Instrução 1:
Transcreva literalmente a parte da entrevista com Carlos Heitor Cony que começa em "Depois, com o" e vai até "relação a imprensa?", incluindo essas palavras.
Instrução 2:
Prossiga a entrevista com Carlos Heitor Cony a partir da última frase apresentada.

Trecho:
GERAL

Cony repudia o neoliberalismo

César Fraga / Publicado em 8 de setembro de 1997

Carlos Heitor Cony é jornalista e escritor. Esta última atividade deixou de lado por exatos 23 anos. O afastamento da literatura durou até a publicação de seu livro mais recente, Quase Memória, prêmio Nestlé de Literatura 96. Em outubro terá esta obra lançada na França. Esta repercussão favorável o estimulou a escrever mais.No Brasil, neste mesmo período, chega às livrarias seu novo romance, A casa do poeta trágico. Um projeto que levou mais de trinta anos para sair da gaveta.

O autor esteve, pela primeira vez, na 7ª jornada Nacional de Literatura, em Passo Fundo, onde concedeu esta entrevista exclusiva ao Extra Classe, falando de literatura, política e ética na imprensa. Ele elogiou a infra-estrutura da cidade e a organização da Jornada.

“Passo Fundo me pareceu proporcionar uma excelente qualidade de vida aos seus habitantes e por isso é uma boa sede para a Jornada. Isso me lembra os três congressos de literatura que aconteceram nos anos 60, no início de minha carreira, acontecidos consecutivamente em São Paulo, Rio de Janeiro e Paraíba, reunindo gente de todos os estados. A última edição foi em 1962.

Depois, com o golpe militar, estes congressos pararam de acontecer. Agora, Passo Fundo já está realizando sua 7ª Jornada. Desde 1995 ela já acontece com repercussão forte em todo país. Isso revela antes de mais nada competência de quem organiza. Não basta força de vontade, tem de ter estrutura para fazer este trabalho de primeiro mundo em uma cidade do interior do Rio Grande do Sul.”

Extra Classe – Como é que o senhor analisa o episódio que envolveu a princesa Diana no que diz respeito a ética jornalística, uma vez que o seu posicionamento geralmente é bastante crítico em relação a imprensa?

Carlos Heitor Cony – Em primeiro lugar, gostaria de deixar claro que discordo muito do jornalismo invasivo, seja no texto ou nas imagens. Particularmente, acredito que no jornalismo, como em qualquer outra profissão, deve haver não apenas ética, mas também a boa educação. Isso vale para o padre, o jogador de futebol, o presidente da República e até mesmo para o lixeiro. Se uma pessoa declara que não quer falar, ser fotografada o filmada, seu desejo deve ser respeitado independente de ser o maior criminoso do mundo ou um santo. Não se pode violentar as pessoas em nome de um pretenso interesse público. Isso é a tese geral. Só que, no caso específico da Lady Di, é tudo diferente. Ela sempre se beneficiou do assédio da imprensa. Por isso é necessário realizar a equação custo-benefício. Se não fossem os paparazzi e a imprensa, ela seria uma sub Caroline de Mônaco. Ela cultivou passivamente a participação da mídia em sua vida, tornando-se até certo ponto cúmplice da própria morte.

Material fornecido:
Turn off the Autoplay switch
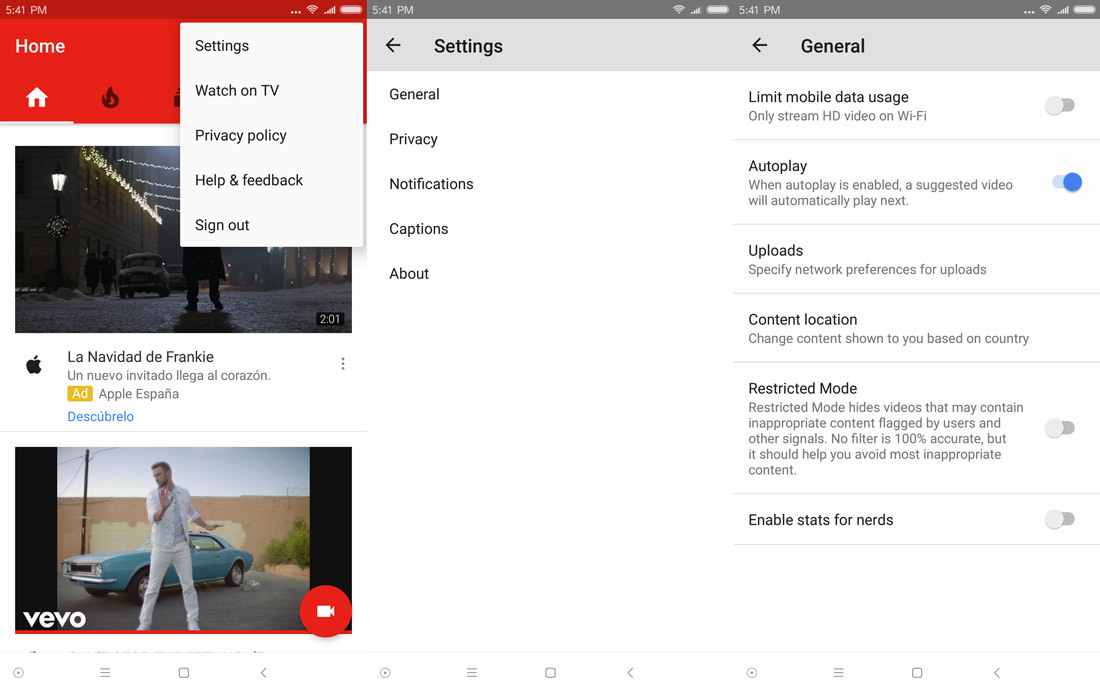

Resposta 1:
Depois, com o golpe militar, estes congressos pararam de acontecer. Agora, Passo Fundo já está realizando sua 7ª Jornada. Desde 1995 ela já acontece com repercussão forte em todo país. Isso revela antes de mais nada competência de quem organiza. Não basta força de vontade, tem de ter estrutura para fazer este trabalho de primeiro mundo em uma cidade do interior do Rio Grande do Sul.”

Extra Classe – Como é que o senhor analisa o episódio que envolveu a princesa Diana no que diz respeito a ética jornalística, uma vez que o seu posicionamento geralmente é bastante crítico em relação a imprensa?

Resposta 2:
EC – Como se explica esta cumplicidade?

Cony – Ela entrou na regra do jogo e pagou por ele. Se ela tivesse chamado os fotógrafos na porta do hotel e beijasse o seu amante em público, não haveria perseguição. Na medida em que ela começa a brincar de esconde-esconde, atiça a curiosidade e valoriza as próprias fotos. Este é um procedimento muito comum entre celebridades. Apesar do lamentável desfecho dos acontecimentos, jamais se pode acusar os paparazzi e os fotógrafos de abutres ou assassinos.

EC – Poderia comentar o tema de sua palestra, A Sátira na Literatura?

Cony – Na verdade, este tema não fui eu quem o escolheu e o considero bastante difícil. – O que será a Sátira? – Um gênero? Acho que não. Ela existe tanto na prosa como no verso, na crônica ou no romance. O maior exemplo de um satírico em nossa literatura foi Gregório de Mattos que tinha por finalidade de sua obra castigar o mundo através deste recurso literário. Muitas vezes a sátira é confundida com o humorismo. Humor é Veríssimo, Millôr, Ponte Preta. Outra confusão que se faz é com os panfletários como Lima Barreto. Existem também os picarescos, em que me incluo e cito o próprio Machado de Assis. Toda a literatura que tenta retratar a sociedade é uma sátira e todos os gêneros se servem dela de uma forma ou de outra.

EC – A sátira realmente está em tudo?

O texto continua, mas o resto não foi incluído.